* **PROVIDED ENTRIES**:
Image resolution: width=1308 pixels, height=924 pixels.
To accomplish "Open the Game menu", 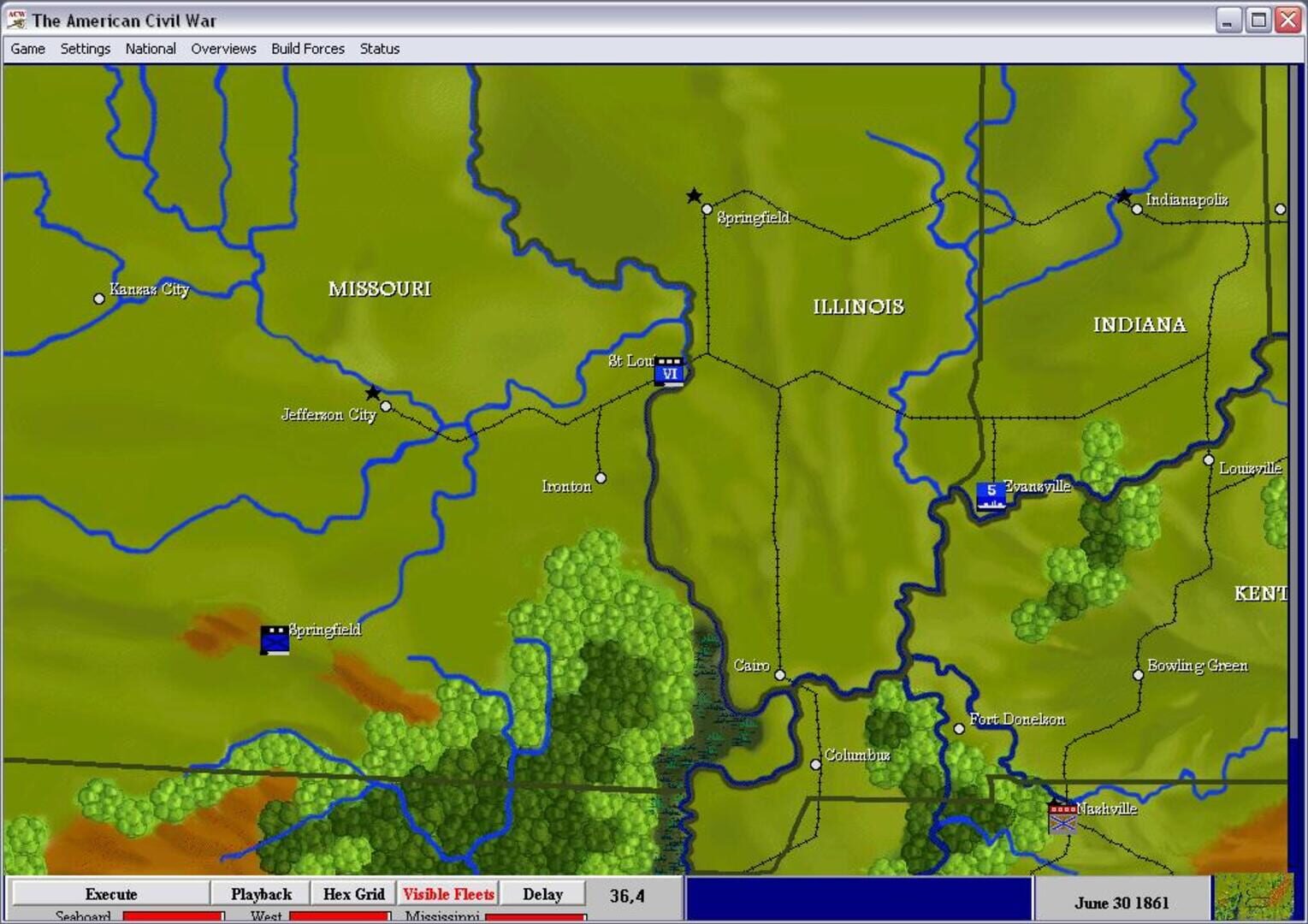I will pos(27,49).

---

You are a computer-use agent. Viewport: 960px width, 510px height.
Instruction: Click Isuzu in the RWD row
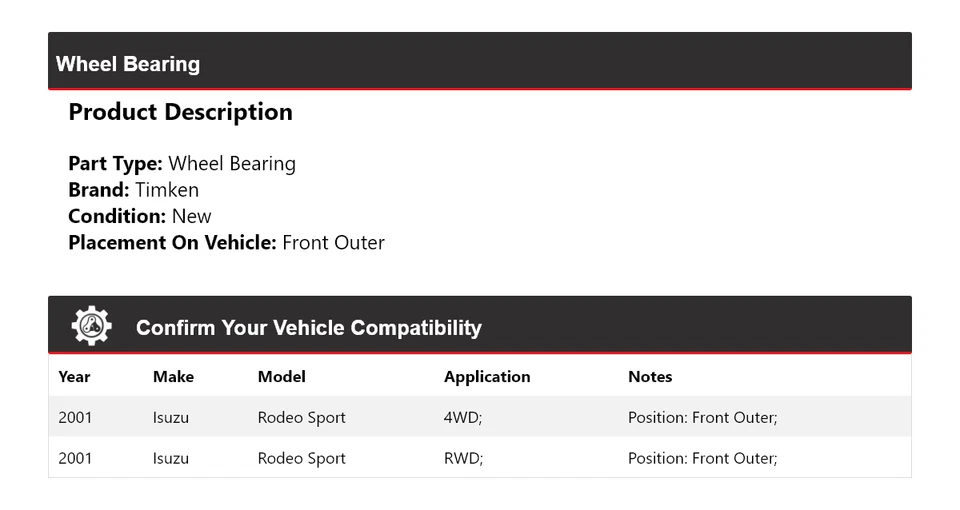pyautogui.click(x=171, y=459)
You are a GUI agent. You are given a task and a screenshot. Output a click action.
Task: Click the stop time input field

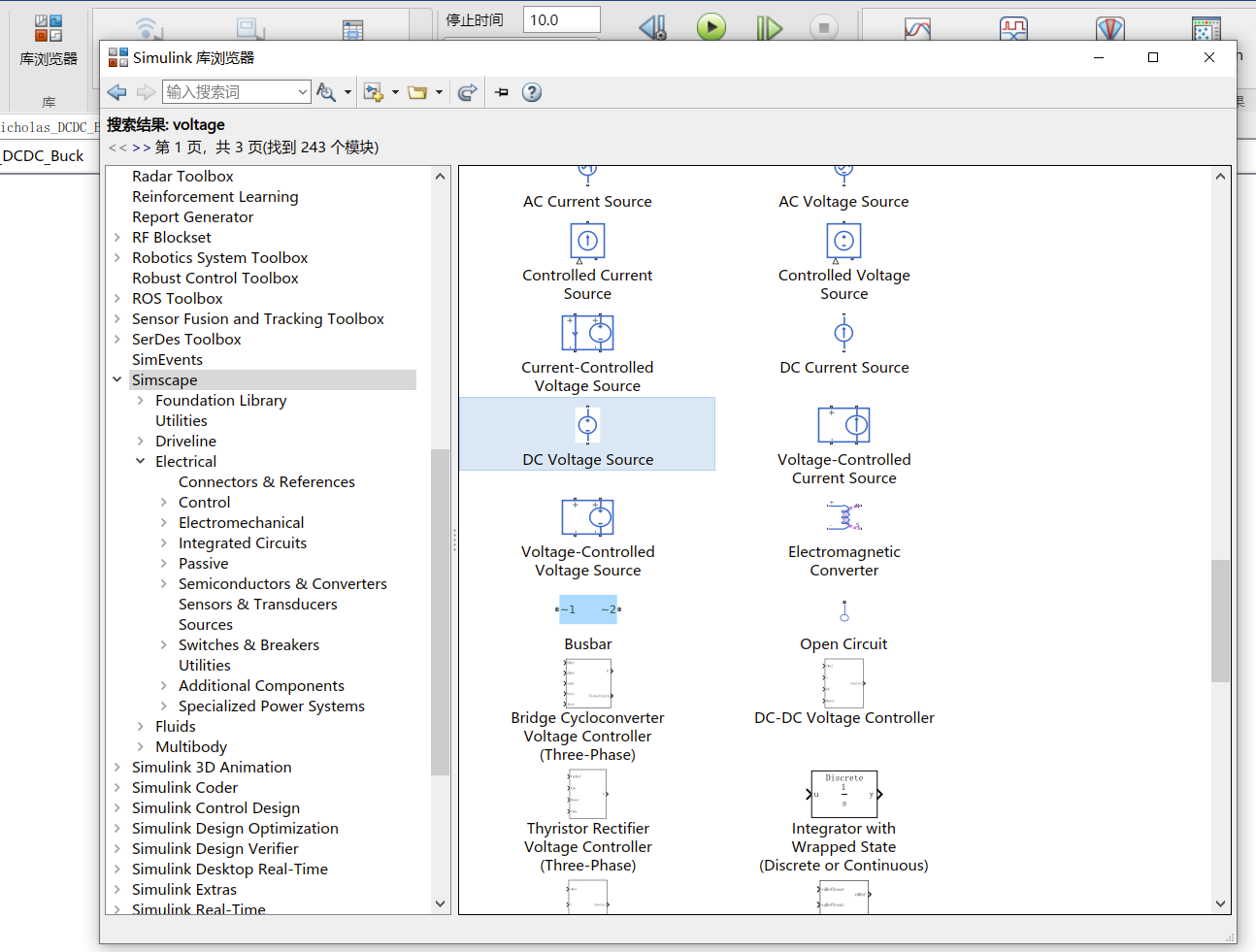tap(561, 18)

---

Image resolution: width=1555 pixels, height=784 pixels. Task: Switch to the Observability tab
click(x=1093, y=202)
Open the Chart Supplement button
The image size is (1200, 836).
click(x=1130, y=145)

* **TASK**: Show each line in the entries that holds the string "agent".

* **THE ANSWER**:
You are a computer-use agent. Viewport: 960px width, 510px height.
You are a GUI agent. You are given a task and a screenshot. Output a click action.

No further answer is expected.